Q: How bitset are inside?

Question

The question is really simple (to ask), std::bitset<32> is the same thing as uint32_t for the memory? Or it's more like std::array<bool, 32> ?

I usually do something like:

uint32_t  index : 20;
uint32_t  magic : 12;

So it's the same as this code ?

std::bitset<20>  index;
std::bitset<12>  magic;

Answer 1

uint32_t  index : 20;
uint32_t  magic : 12;

So it's the same as this code ?

std::bitset<20>  index;
std::bitset<12>  magic;

Absolutely not, and it's very important that you understand the difference.

First, the internal representation of std::bitset<> is down the implementation.

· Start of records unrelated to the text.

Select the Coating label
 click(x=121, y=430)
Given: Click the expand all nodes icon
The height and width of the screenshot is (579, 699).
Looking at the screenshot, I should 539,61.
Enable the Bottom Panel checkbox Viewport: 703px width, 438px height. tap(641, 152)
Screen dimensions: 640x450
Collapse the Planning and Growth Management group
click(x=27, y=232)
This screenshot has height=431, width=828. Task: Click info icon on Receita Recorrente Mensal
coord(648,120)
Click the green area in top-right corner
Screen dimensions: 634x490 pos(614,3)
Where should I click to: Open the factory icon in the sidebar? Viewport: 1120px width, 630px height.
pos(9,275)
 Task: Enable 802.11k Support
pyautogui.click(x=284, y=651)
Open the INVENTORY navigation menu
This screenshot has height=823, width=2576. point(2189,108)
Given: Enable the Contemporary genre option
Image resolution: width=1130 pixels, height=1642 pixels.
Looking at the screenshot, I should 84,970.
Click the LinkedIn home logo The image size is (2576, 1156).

With that out of the way we should examine the difference between the two code snippets above.

In c++ a bitfield is not a discrete object. This has important implications in multi-threaded code.

This is because c++11 and greater guarantees that unprotected access from two threads to two discrete objects is safe, but access of the same non-const object by two more more threads is a data race unless protected by a mutex.

In the above bitset code it would be correct to say:

thread1: index = 10;

thread2: auto x = magic;

Because they are discrete objects and therefore guaranteed not to cause data races when accessed from different threads.

In the bitfield code this would not be safe. The update of index would be a race with the reading of magic, and this is undefined behaviour.